Scheduler config reference

The scheduler config is a YAML document with up to three top-level keys, all optional. An empty config is valid: an org with no rules passes every workload through. Unknown keys are rejected at every level. The config is org-scoped and versioned: applying creates a new active version.

Structure

Key	Purpose
`resource_flavors`	Named compute categories, matched to workloads by label.
`resource_queues`	Pools that hold workloads and cap usage with quotas.
`scheduling_rules`	Ordered rules that route workloads to queues and assign priority.

`resource_flavors`

A list of named compute categories, matched to workloads by label selectors. A workload is assigned a flavor per resource group: within a group, the group's flavors are tried in listed order, and the workload gets the first flavor whose selector matches its labels and that has quota available. If no flavor matches, the workload is rejected.

Field	Type	Required	Description
`name`	string	Yes	Unique flavor name (non-empty). Referenced from a queue's quota by this name.
`selector`	list of match expressions	No	Label rules a workload must satisfy (all must match).
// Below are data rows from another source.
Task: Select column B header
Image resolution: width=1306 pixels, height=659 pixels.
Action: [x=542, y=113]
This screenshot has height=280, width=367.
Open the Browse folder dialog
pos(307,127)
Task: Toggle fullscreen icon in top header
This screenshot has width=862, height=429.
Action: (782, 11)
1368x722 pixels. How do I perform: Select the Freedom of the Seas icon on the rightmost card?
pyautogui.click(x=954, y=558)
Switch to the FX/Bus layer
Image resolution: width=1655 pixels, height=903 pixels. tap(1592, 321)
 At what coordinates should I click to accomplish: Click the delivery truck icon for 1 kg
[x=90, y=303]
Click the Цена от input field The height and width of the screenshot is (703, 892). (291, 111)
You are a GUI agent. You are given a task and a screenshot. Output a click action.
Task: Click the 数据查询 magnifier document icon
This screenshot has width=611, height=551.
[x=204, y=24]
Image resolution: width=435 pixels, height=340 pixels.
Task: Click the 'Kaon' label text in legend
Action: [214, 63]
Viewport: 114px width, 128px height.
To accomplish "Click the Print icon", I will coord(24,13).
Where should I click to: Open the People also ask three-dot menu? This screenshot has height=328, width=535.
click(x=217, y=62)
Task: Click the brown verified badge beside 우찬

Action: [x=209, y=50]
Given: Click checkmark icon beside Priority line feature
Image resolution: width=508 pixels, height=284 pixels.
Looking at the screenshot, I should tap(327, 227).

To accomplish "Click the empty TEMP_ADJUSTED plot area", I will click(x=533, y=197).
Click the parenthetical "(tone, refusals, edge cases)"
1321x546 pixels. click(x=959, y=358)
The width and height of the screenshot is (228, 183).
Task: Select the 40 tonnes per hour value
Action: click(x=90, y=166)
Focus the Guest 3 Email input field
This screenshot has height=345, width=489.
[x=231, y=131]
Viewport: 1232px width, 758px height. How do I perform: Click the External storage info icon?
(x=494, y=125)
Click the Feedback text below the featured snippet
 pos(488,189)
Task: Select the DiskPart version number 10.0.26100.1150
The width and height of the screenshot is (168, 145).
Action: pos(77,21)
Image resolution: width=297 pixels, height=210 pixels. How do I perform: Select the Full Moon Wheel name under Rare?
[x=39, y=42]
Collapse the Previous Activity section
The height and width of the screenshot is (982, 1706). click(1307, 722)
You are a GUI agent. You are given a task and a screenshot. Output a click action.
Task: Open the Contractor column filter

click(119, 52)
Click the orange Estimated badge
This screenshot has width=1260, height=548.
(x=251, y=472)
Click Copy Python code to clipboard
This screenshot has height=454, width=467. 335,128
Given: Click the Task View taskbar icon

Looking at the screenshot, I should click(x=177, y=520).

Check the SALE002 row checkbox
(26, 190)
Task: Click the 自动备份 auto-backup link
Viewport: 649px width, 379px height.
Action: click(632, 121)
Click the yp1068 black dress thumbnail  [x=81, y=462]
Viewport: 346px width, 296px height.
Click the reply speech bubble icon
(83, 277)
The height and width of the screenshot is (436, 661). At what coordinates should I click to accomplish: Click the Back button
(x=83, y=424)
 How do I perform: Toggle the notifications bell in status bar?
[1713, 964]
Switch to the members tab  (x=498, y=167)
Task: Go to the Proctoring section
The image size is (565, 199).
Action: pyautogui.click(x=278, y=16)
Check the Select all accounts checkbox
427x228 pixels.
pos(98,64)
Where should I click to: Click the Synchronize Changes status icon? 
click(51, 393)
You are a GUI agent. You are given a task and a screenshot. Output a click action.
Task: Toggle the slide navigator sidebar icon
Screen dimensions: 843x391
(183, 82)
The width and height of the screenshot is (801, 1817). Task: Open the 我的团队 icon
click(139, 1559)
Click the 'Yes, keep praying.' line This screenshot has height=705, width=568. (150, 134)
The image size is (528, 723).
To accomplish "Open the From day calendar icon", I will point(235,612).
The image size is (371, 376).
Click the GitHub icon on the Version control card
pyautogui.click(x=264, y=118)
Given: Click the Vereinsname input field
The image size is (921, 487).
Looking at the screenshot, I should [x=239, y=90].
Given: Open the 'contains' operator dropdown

Omit to match every workload (catch-all flavor).
`advanced_instance_config`	object	No	Opaque cloud-provider launch overrides, passed through verbatim (for example EC2 `CapacityReservationSpecification`, instance tags, or Kubernetes pod metadata).

note

The selector shape is identical in resource_flavors and scheduling_rules, and both match the same set of workload labels. Keys are matched exactly and are case-sensitive; reserved keys are hyphenated (for example accelerator-type, not accelerator_type).

`resource_queues`

A list of named pools that hold workloads and cap their resource usage with quotas. A queue that omits resource_groups is a passthrough: every workload routed to it is admitted with no quota enforcement.

Field	Type	Required	Description
`name`	string	Yes	Unique queue name (non-empty). Referenced by a scheduling rule's `resource_queue`.
`preemption`	object	No	Whether and how the queue preempts running workloads. See `preemption`.
`resource_groups`	list of objects	No	Quotas, grouped by the resources they cover. See `resource_groups`. Omit entirely to make the queue a passthrough.

note

A queue's spec is immutable per name. To change a queue's shape, use a new name (for example team-a:v2).

`preemption`

Controls when a queue evicts running workloads to free quota.

Field	One of	Description
`within_resource_queue`	`never`, `lower_priority`	When `lower_priority`, a workload may preempt strictly lower-priority workloads in the same queue. `never` (or unset) means no preemption.

`resource_groups`

Each entry groups a set of resource axes governed together, with per-flavor quotas. Omit resource_groups from a queue to make it a passthrough (admit everything, no quota).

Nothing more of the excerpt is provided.